Interestingly enough, the republic which voted for independence but will not act on it for fear of Serb invasion, is Macedonia. That area is another multi-cultural society dependent on recognition of its republic to keep it that way. This the EC has withheld, although the commission monitoring human rights gave Macedonia great praise.

The reason that there will be no recognition of this highly vulnerable area is that Greece, which partitioned Macedonia with Serbia in 1913 (and thereby ingested a number of Macedonian Slavs its doesn’t want to recognize), sits in the EC and refuses to allow the Republic of Macedonia to call itself such. Greece has blocked trade at the border and imprisoned Greek citizens who have urged recognition. Beside Kosovo, Macedonia is another potential war zone, which the EC can be counted on to ignore.

The London Conference of September 1992, despite the tough-talk provided by U.S. negotiator Lawrence Eagleburger (former ambassador to Yugoslavia, former board member of a firm doing business with the Yugoslav armament industry), got signatures on agreements that have been violated more than honored thus far.

Eagleburger specifically rejected lifting the arms embargo for the Bosnians as well as any U.S. military involvement other than air cover for relief operations. The object is obviously to look as if Washington is doing something, given the hue and cry in the United States over the disclosure of the Serb internment camps, and do as little as possible.

The United Nations has been the vehicle whereby the powers keep their foothold but do nothing to end the war.

Brought in May to supervise relief efforts for beseiged Sarajevo, the peacekeepers’ role has been to equate the desperate defenders of Sarajevo with the immeasurably stronger attackers in order to get negotiated truces in place so that they can do the job of getting a pound of food to each resident of Sarajevo each day. To the residents this has seemed like keeping them (barely) alive for the final slaughter of a Serb victory.
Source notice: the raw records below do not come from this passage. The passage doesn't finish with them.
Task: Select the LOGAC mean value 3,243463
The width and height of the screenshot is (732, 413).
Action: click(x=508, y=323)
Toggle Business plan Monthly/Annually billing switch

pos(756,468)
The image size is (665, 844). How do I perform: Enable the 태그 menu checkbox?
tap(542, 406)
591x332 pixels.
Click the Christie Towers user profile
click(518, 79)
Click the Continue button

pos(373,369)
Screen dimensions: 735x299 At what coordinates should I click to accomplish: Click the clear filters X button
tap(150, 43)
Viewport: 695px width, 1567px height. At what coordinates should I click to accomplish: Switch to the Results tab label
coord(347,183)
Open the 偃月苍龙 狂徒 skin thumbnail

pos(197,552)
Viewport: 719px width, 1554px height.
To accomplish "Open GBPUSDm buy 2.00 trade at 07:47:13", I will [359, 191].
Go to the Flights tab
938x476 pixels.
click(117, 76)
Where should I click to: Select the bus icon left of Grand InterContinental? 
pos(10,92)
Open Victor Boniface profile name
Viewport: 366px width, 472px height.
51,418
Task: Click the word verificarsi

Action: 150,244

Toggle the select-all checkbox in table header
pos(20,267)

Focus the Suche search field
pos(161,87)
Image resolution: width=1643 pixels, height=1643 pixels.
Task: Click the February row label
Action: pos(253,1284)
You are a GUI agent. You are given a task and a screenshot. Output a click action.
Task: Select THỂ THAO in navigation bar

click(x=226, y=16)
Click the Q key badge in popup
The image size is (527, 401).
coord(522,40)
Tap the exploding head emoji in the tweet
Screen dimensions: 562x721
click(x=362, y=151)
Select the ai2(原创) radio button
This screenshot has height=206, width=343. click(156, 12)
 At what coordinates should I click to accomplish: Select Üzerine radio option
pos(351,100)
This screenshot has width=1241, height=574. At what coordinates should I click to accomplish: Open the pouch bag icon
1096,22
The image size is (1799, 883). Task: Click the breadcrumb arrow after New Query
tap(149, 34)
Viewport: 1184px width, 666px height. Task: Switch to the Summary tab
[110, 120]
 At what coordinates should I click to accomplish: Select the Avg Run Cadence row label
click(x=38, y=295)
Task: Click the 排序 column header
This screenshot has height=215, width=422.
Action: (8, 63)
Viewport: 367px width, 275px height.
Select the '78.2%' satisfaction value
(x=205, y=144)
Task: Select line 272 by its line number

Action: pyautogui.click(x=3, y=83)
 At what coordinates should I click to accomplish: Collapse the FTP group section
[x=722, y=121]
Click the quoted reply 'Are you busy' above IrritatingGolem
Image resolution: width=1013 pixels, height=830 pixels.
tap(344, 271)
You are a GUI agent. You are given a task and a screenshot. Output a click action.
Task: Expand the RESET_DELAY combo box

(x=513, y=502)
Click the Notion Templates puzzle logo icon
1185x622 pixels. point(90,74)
Assuming the Bosnian Serbs as negotiating partners without a larger context has in effect legitimized plans for dismembering Bosnia, since the Serbs say they will lay down their arms if they are allowed to make ethnic enclaves (including in Sarajevo neighborhoods).

Karadzic says he agrees with a plan launched by the EC early in March to “cantonize” Bosnia. That is understandable, since it was virtually simultaneous with that meeting that the Bosnian Serbs started their “cleansed” corridor from Belgrade to the Serb territory in Croatia. There is, actually, no other way of making “cantons” but “cleansing” or extremely complicated population transfers which are painful even under the best of circumstances.

Although initially open to the plan, Izetbegovic rejected it as giving to Karadzic what the Bosnian Serb troops were carving out for themselves anyway. While the EC has dropped this plan, inherent in the unwillingness to “get into a quagmire” is the willingness to make a deal with the victor at the expense of those who do not even have a chance to defend themselves.

The German move to recognize Slovenia and Croatia is seen by some as evidence of a long-standing plot to get a geopolitical foothold in the Balkans for an imperialist scheme in East Europe.

There is no evidence that Germany, without an army, in which every third job depends on export to the EC, in which capitalists want cheap immigrant labor and don’t want skinhead fascists rocking the boat, is entertaining the notions capitalists had in 1932. The task of making capitalism grow in eastern Germany has been daunting enough.

Genscher may have simply made a bad call. Genscher’s wrongheaded speed to recognize may have unleashed the Serb and Croatian nationalists but war might have happened anyway. The matter is still cloudy, and he has resigned.

What is eminently clear, however, is that the callous, cowardly and self-serving policies of the the leaders of the New World Order are responsible for a great slide into barbarism which has by no means ended.